Semler (1725-1791), fundador do criticismo histórico da Bíblia; Hermann S.
Reimarus (1694-1768), que concluiu que existia uma diferença essencial entre
a pregação de Jesus e dos apóstolos; Gotthold Efraim Lessing (1729-1781),
que defendia a idéia de que todas as religiões ensinavam a mesma coisa, e
que todas possuem a capacidade de transformar a vida. Na Crítica Bíblica
destacam-se também os nomes de Julius Wellhausen (1844-1918) e F. C. Baur
(1792-1860); 10) Autonomia humana através da idéia de que o homem é a sua
própria lei; e 11) Harmonia entre o homem autogovernado e o cosmos regido
por uma lei anterior.
II – AVALIAÇÃO DA OBRA
O livro Raízes da Teologia Contemporânea constitui-se numa obra
interessante para aqueles que desejam compreender as diversas relações
entre diferentes pensamentos que contribuíram de forma decisiva para o
aparecimento da Teologia Contemporânea. Uma das muitas características
positivas do livro é que ele é bem documentado em fontes que também servem
de indicações bibliográficas. Quanto ao seu conteúdo, é interessante perceber
como nenhum sistema de pensamento, nenhuma cosmovisão surge numa
espécie de vácuo existencial e filosófico. O pensamento de hoje foi forjado a
partir de virtudes e defeitos de pensamentos anteriores. É exatamente esta a
sensação que o leitor tem em Raízes da Teologia Contemporânea. Percebe-se
também que, na sucessão de sistemas de pensamento há também uma
alternância de ênfases, como por exemplo: 1) Renascimento/Ênfase na Razão;
2) Reforma Protestante/Ênfase na Revelação; 3) Pensamento Moderno/Ênfase
na Razão; 4) Ortodoxia Protestante/Ênfase na Revelação associada à Razão;
5) Pietismo/Ênfase na Revelação; 6) Iluminismo/Ênfase na Razão; e 7)
Liberalismo Teológico/Ênfase na Revelação dominada e dirigida pela Razão. É
exatamente por isso que a História pode ser tida como uma corrente composta
de vários elos intercalados de matizes diferentes.

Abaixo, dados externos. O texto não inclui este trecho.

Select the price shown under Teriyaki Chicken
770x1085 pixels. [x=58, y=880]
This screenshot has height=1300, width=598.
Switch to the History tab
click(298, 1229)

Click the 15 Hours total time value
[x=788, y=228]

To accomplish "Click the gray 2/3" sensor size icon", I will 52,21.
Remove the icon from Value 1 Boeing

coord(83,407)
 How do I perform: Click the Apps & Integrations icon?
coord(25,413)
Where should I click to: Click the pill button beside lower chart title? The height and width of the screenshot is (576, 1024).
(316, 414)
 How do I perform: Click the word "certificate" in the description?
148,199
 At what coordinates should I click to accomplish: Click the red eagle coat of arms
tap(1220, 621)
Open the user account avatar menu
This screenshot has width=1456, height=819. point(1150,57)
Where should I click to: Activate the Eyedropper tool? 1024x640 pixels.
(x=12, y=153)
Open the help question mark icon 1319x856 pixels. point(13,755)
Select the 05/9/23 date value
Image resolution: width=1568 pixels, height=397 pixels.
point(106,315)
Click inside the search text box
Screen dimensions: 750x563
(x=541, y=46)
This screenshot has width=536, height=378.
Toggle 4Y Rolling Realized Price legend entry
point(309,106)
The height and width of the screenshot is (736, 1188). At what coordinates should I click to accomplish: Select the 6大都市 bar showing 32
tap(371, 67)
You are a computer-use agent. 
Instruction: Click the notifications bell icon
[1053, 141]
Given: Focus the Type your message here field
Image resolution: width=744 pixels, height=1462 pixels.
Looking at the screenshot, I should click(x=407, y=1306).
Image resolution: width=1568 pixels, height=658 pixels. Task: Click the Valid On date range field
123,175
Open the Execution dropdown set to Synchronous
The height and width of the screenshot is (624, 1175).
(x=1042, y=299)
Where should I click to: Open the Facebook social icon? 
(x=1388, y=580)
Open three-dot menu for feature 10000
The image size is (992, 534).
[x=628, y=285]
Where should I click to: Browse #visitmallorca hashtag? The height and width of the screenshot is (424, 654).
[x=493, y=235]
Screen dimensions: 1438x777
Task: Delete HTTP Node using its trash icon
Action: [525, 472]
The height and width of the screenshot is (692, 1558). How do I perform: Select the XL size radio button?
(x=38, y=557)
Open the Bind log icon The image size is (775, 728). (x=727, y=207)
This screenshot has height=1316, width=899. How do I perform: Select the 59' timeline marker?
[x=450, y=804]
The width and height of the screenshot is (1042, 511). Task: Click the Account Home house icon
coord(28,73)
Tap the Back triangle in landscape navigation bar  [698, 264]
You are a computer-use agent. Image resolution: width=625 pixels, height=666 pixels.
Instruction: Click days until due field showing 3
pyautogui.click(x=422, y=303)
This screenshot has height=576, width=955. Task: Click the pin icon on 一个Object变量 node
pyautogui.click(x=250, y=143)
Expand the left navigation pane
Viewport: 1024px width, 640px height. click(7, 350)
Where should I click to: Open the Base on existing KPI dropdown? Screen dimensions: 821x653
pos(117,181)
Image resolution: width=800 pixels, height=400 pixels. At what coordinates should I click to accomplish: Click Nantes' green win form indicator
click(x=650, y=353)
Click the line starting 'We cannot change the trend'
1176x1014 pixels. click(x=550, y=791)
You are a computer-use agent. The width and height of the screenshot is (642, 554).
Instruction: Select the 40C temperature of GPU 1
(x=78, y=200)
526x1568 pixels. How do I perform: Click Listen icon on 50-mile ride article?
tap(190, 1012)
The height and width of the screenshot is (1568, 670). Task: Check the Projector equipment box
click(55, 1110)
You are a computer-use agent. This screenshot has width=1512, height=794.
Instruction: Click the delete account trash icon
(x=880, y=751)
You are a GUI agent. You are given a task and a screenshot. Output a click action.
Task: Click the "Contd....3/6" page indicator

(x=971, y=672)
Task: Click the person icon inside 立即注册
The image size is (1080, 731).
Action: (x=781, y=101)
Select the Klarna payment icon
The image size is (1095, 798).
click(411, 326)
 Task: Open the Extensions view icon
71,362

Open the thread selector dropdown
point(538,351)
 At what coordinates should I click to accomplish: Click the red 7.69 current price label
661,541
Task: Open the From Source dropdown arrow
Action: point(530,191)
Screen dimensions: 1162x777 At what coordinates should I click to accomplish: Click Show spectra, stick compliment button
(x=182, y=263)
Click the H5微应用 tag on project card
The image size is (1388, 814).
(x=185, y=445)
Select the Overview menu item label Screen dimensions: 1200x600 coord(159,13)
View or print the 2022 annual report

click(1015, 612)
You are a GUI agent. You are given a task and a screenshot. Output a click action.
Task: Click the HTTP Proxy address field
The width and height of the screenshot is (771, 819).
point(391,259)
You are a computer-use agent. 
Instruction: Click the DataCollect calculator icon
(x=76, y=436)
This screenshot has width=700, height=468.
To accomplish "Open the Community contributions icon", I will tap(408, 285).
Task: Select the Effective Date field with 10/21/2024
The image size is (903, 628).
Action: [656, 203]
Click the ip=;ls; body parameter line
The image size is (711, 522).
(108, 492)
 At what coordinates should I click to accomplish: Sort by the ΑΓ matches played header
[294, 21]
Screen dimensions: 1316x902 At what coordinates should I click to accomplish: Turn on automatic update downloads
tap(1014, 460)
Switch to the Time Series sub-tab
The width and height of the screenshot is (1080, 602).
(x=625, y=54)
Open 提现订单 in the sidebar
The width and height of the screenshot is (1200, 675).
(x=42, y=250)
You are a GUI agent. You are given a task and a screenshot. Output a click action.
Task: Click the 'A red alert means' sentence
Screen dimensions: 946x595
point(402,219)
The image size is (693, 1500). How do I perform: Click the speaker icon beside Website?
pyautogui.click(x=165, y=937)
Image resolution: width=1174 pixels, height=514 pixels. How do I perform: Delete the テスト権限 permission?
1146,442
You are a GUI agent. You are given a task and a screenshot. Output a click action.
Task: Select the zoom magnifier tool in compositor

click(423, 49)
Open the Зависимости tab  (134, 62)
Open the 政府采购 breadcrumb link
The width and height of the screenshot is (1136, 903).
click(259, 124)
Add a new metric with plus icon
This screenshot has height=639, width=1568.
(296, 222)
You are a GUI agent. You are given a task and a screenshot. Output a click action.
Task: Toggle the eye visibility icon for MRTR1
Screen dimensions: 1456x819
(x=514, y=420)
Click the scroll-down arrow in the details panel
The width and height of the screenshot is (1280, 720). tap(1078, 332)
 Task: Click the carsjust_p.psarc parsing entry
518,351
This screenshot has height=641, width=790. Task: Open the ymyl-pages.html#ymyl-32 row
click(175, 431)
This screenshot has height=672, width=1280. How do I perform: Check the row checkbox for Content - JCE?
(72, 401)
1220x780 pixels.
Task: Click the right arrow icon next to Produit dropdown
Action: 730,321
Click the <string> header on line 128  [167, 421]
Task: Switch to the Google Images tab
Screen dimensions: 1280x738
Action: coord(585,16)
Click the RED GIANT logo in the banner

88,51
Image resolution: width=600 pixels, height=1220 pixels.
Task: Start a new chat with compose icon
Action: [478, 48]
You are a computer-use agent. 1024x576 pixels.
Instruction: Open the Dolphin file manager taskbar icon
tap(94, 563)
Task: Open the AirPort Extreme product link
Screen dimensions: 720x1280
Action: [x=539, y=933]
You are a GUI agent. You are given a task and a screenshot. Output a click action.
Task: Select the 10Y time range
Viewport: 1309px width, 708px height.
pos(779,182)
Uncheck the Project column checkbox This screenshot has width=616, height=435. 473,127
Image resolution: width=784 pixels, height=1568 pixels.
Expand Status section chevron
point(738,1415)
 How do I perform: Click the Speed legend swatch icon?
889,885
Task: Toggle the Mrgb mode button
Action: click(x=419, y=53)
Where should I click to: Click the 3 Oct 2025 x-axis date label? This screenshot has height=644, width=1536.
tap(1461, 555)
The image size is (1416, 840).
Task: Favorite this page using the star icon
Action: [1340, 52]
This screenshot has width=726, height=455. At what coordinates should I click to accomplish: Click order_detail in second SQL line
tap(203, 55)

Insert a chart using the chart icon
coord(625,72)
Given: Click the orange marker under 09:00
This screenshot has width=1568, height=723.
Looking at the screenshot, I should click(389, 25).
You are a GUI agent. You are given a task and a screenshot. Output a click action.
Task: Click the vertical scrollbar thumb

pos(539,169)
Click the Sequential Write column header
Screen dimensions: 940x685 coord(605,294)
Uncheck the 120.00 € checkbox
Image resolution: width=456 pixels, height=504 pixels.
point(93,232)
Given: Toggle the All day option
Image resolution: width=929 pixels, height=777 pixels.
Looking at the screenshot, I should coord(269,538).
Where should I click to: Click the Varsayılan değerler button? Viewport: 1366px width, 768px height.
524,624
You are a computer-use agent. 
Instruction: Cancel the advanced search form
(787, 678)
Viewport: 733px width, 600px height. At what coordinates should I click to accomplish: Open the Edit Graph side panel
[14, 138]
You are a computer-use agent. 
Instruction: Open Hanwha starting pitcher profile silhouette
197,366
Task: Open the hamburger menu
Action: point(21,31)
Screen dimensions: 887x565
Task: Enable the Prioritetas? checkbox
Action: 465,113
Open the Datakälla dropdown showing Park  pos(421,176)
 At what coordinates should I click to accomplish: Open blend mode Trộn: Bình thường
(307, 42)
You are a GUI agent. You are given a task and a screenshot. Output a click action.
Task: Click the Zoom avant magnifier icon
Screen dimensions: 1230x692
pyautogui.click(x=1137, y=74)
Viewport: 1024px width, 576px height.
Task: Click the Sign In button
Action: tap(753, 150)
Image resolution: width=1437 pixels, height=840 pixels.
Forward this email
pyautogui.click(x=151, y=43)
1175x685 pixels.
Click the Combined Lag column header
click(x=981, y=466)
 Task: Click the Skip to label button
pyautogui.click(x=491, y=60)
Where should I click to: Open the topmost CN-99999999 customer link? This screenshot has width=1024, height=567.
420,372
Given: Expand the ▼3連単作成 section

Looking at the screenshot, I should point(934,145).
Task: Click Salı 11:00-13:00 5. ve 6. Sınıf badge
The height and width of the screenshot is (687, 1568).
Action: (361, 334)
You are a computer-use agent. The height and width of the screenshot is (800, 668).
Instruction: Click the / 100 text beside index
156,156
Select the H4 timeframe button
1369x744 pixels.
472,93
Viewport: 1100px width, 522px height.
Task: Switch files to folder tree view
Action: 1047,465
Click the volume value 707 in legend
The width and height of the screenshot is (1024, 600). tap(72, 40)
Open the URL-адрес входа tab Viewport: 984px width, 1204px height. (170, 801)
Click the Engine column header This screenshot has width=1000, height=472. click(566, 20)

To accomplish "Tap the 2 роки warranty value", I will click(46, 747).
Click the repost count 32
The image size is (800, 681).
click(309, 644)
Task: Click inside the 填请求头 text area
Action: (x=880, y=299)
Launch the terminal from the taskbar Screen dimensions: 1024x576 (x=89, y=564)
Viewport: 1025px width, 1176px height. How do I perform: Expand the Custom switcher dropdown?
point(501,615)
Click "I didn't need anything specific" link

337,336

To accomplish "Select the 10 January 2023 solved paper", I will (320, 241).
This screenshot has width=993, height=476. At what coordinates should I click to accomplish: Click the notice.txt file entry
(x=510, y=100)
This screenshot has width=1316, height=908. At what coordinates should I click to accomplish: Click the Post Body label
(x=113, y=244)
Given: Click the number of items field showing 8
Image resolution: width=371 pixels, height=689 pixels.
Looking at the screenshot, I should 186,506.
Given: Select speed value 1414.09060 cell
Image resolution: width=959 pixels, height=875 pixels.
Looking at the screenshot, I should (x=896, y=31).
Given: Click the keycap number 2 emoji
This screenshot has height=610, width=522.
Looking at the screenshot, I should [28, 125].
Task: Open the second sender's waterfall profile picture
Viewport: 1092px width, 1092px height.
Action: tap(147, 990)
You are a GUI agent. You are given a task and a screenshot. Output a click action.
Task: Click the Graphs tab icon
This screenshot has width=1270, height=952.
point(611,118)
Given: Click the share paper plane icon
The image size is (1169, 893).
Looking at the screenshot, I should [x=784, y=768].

A obra chama a atenção do evangelicalismo para a compreensão de que
mesmo em tempos de brilhantismo intelectual, a responsabilidade da Igreja,
composta por pessoas simples, é influenciar positivamente a sociedade na qual
está inserida. A Igreja precisa compreender que a razão humana é incapaz de
oferecer soluções reais aos dilemas e angústias do ser humano decaído. O
livro Raízes da Teologia Contemporânea faz uma excelente parceria com a
obra de Alister McGrath, Paixão pela Verdade: a coerência intelectual do
evangelicalismo. A primeira obra mostra a decadência e a falência da razão
humana em prover esperança para o homem. Já a segunda obra apresenta, de
maneira inquestionável, que o evangelicalismo precisa se envolver ativa e
positivamente, a partir das Escrituras, na tarefa de ser uma força propulsora
para a resolução dos dilemas humanos sendo sal da terra e luz do mundo.